### Provided text

But there are approaches to history through which Latin America's contributions to the mosaic of world history can be brought into focus. Here are just a few:

  • In the pre-modern world, the Aztec and Inca empires, and hundreds of smaller polities were spheres of influence in their own right, just as those of Europe, China, or the Caliphate of Baghdad. Just as the polities and cultures in the Eastern Hemisphere, they were formed, grew and faced challenges through the interaction with other states and cultures.
  • Latin America has given "ecological relief" to other parts of the world. From the migrations to the Americas of the early Amerindian peoples to recent immigrant streams from Europe to East Asia and in between, the region gave a new home to people expelled from their places of origins by population pressure, impoverishment, ecological disasters, or violence.
  • "Commodity chains" have connected Latin America to the rest of the world since the 16th century. Mexican and Peruvian silver figured prominently in the formation of merchant communities from Amsterdam and Seville to Manila and China. It powerfully affected the early modern economies throughout the world. Andean potatoes would sustain population growth from Prussia to China; and by the late 19th century, Latin American commodities from copper to coffee fueled the industrialization of the North Atlantic world and changed the lifestyles of burgeoning working classes there. The dissemination of European, African, North American and Asian trading goods has repeatedly reshaped material cultures in Latin America itself.
  • Because of the depth of its colonial experience, Latin America may have been the earliest hybrid, thoroughly modern macro-region in the world in which old identities and institutions were transformed. Racial orders, religious practices, social institutions, and even languages were so thoroughly reworked by the interactions between native Americans, Africans and Europeans that they often anticipated globalizing trends by several centuries.

Program in South Asian and Middle Eastern Studies

The Center for South Asian and Middle Eastern Studies (CSAMES) is a U.S. Department of Education designated National Resource Center for the study and teaching of the Middle East. As an area studies program, our research and teaching covers a very expansive part of the globe, a region that is home to about one-fifth of the world's population and the cradle of some of the world's oldest religions and civilizations. The center's mission is to facilitate scholarship on South Asia and the Middle East by regularly organizing lectures, symposia and conferences.

Multiple Perspectives on Teaching World History--The Middle East
Kenneth M. Cuno
Professor, History

There is a greater need than ever before to introduce students to Middle Eastern history and culture, and there are a number of different ways in which Middle Eastern content can be infused into curricula. The handful of suggestions below is intended for different grade levels.

######
### Data provided

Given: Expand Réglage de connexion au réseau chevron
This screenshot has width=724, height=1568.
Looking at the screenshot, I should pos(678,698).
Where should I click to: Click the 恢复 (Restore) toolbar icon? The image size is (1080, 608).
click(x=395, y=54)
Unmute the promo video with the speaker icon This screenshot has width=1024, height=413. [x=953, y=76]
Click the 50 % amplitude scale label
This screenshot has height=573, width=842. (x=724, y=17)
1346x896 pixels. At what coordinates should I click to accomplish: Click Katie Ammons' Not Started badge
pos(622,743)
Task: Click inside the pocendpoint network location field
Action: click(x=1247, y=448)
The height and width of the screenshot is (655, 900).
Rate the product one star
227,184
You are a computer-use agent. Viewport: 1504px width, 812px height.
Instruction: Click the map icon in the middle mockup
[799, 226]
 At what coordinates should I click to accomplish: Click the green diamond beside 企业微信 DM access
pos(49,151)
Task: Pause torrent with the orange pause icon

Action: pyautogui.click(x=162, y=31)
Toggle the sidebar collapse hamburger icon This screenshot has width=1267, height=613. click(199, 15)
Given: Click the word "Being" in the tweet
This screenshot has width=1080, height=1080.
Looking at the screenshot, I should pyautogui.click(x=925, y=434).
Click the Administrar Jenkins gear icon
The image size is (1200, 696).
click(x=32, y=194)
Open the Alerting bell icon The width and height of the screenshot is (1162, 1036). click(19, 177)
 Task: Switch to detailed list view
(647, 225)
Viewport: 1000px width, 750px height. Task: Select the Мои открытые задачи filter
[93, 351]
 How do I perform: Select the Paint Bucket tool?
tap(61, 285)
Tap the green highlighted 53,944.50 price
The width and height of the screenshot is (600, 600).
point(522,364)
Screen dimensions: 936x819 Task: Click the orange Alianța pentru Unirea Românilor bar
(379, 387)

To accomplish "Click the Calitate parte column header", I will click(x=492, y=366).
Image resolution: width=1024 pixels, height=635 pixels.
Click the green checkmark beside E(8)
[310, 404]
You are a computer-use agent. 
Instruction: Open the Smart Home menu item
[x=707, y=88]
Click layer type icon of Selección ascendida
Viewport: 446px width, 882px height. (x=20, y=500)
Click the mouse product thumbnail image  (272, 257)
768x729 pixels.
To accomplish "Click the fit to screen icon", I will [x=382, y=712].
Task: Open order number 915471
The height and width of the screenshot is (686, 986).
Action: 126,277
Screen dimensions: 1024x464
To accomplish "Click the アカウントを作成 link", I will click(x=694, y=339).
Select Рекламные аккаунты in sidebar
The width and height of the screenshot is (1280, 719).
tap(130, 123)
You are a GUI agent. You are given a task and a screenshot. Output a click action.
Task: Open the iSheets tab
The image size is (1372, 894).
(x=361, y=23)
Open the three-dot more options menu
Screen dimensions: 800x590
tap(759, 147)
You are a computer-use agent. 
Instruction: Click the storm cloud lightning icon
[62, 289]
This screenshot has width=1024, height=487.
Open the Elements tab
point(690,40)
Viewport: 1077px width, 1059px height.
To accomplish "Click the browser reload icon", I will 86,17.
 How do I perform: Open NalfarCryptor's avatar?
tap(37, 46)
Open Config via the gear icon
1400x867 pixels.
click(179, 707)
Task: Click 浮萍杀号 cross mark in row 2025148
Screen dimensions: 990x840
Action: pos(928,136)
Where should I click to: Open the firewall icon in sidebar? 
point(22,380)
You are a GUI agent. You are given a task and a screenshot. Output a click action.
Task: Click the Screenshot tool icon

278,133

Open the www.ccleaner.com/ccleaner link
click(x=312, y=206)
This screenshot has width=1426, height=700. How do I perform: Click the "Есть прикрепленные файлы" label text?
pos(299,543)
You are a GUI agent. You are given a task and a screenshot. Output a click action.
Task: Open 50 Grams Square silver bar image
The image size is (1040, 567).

######

◆ **Given instruction 1**
Answer these questions about the text on teaching world history:
(a) Which two countries' silver does the text link to merchant communities from Amsterdam and Seville to Manila and China?
(b) What does the abbreviation CSAMES stand for?
(c) About what share of the world's population does the text say lives in the region covered by CSAMES?
◆ **Given instruction 2**
Proceed with the text on teaching world history, beginning right after its final sentence.

◆ **Written reply 1**
(a) Mexico and Peru.
(b) The Center for South Asian and Middle Eastern Studies.
(c) About one-fifth.

◆ **Written reply 2**
Trade, cultural exchange and adaptation - A unit might focus on cuisine as reflecting the multiple influences that have shaped modern Middle Eastern culture - including the transnational movement of food crops in the past. For example, rice and citrus fruits came to the Middle East from south and Southeast Asia, and tomatoes from the Americas. Don't forget to sample some food as part of the unit. Claudia Roden is the author with whom to begin. A related topic that lends itself to the study of international trade and the diffusion of consumer culture is coffee, which was first consumed in the Middle East (it was grown in Yemen and shipped from the port of Mocha).
Religion - There are numerous introductions to Islam. For teachers short on time, the writing of Karen Armstrong is direct and accessible. For more advanced reading, John Renard's books are illuminating. His book Windows contains translated texts with good explanations suitable for class assignments. In addition to Islam, the Middle East is the traditional home of eastern (Mizrachi and Sephardi) Judaism, several Christian Orthodox churches, and the Bahai faith - all of whom, along with Muslims, have established communities in the U.S. (and Illinois). Students could check the yellow pages in their community for the presence of one or more synagogues, Orthodox churches, Bahai temples or mosques; members of these communities might be willing to be interviewed as part of a study of immigration in U.S. history.
Colonialism and nationalism - With a handful of exceptions (Turkey, Iran, and Saudi Arabia) the Middle Eastern states are postcolonial states that were shaped profoundly by both the experience of colonial rule and anti-colonial struggles. Erez Manela has written a comparative study of the impact of Wilsonian rhetoric in spurring anti-colonial movements in Egypt, India, China, and Korea that offers a global, non-western perspective on World War I and Versailles.
Arab-Israeli conflict - Charles Smith's frequently updated book is a good political history with pertinent documents. The United Nations Documentation Centre is another rich source of documents on this and other world issues that can give students hands-on experience in reading and analyzing original sources.

Claudia Roden A Book of Middle Eastern Food (1974).
Ralph Hattox, Coffee and Coffeehouses: The Origins of a Social Beverage in the Medieval Near East (1985).
Karen Armstrong, Islam: A Short History (2002).
John Renard, Seven Doors to Islam: Spirituality and the Religious Life of Muslims (1996).
_____, Windows on the House of Islam: Muslim Sources of Spirituality and Religious Life (1998).
Erez Manela, The Wilsonian Moment: Self-Determination and the International Origins of Anticolonial Nationalism (2007).
Charles Smith, Palestine and the Arab-Israeli Conflict: A History with Documents (2006).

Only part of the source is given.